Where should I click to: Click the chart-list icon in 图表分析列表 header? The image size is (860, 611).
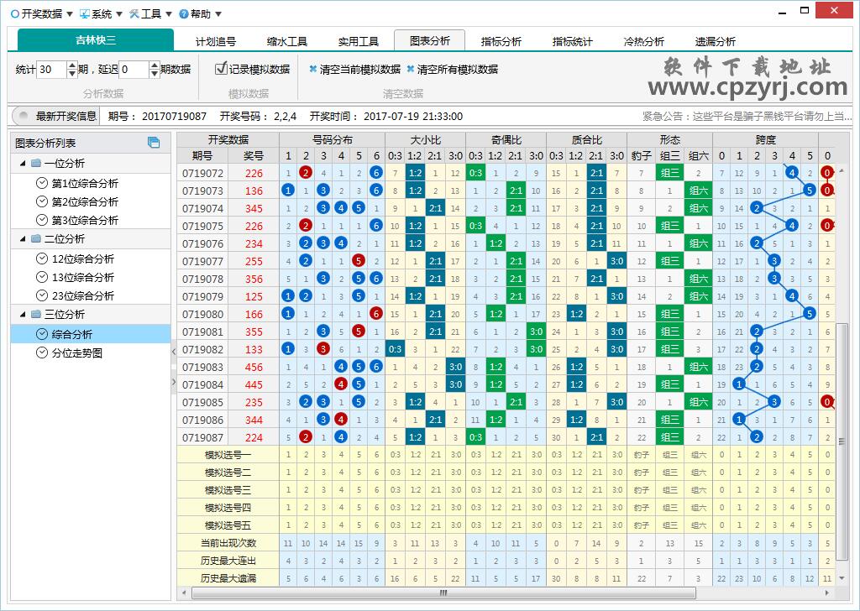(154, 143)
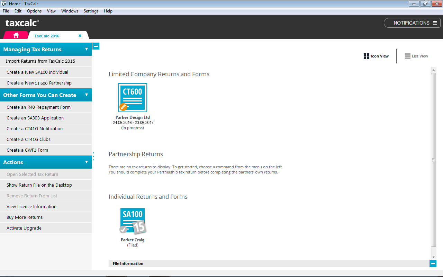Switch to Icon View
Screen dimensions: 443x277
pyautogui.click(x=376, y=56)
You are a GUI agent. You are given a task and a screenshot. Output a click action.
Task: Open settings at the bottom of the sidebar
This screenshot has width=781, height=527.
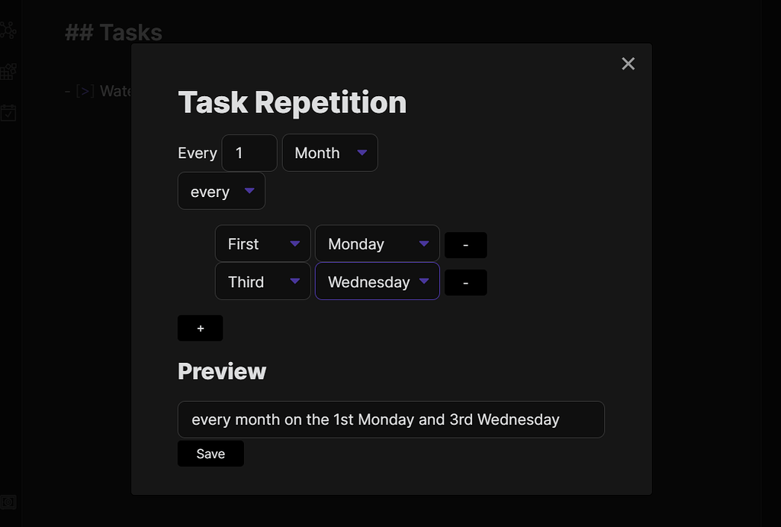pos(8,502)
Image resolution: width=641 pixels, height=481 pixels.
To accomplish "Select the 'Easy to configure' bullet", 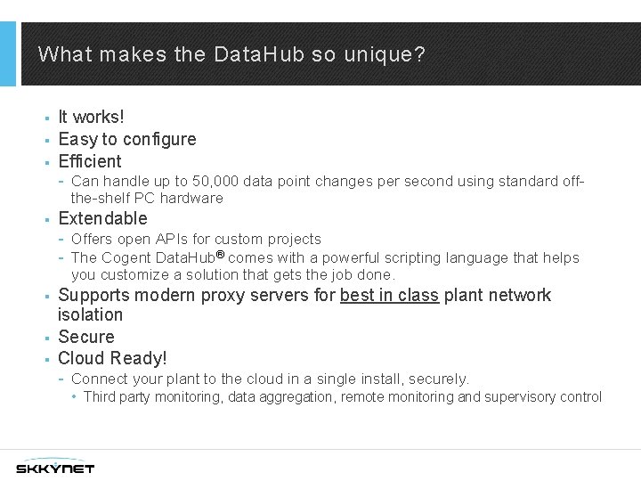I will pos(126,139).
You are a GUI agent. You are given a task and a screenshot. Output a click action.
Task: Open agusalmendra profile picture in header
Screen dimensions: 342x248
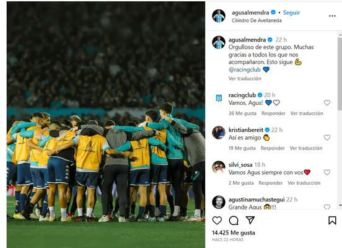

● ● ● ●

INSTRUCTIONS FOR THE TASK — Exactly as written, please give again the lines from the beginning of the listing through the line containing "Image resolution: width=641", inclusive, without any pictures.

ANSWER FOR THE TASK —
Where should I click to: Click the chart-list icon in 图表分析列表 header? The image size is (860, 611).
(154, 143)
Switch to Icon View
Screen dimensions: 443x277
pyautogui.click(x=376, y=56)
You are a GUI agent. You are given a task and a screenshot. Output a click action.
Task: Open settings at the bottom of the sidebar
This screenshot has width=781, height=527.
pos(8,502)
Image resolution: width=641 pixels, height=481 pixels.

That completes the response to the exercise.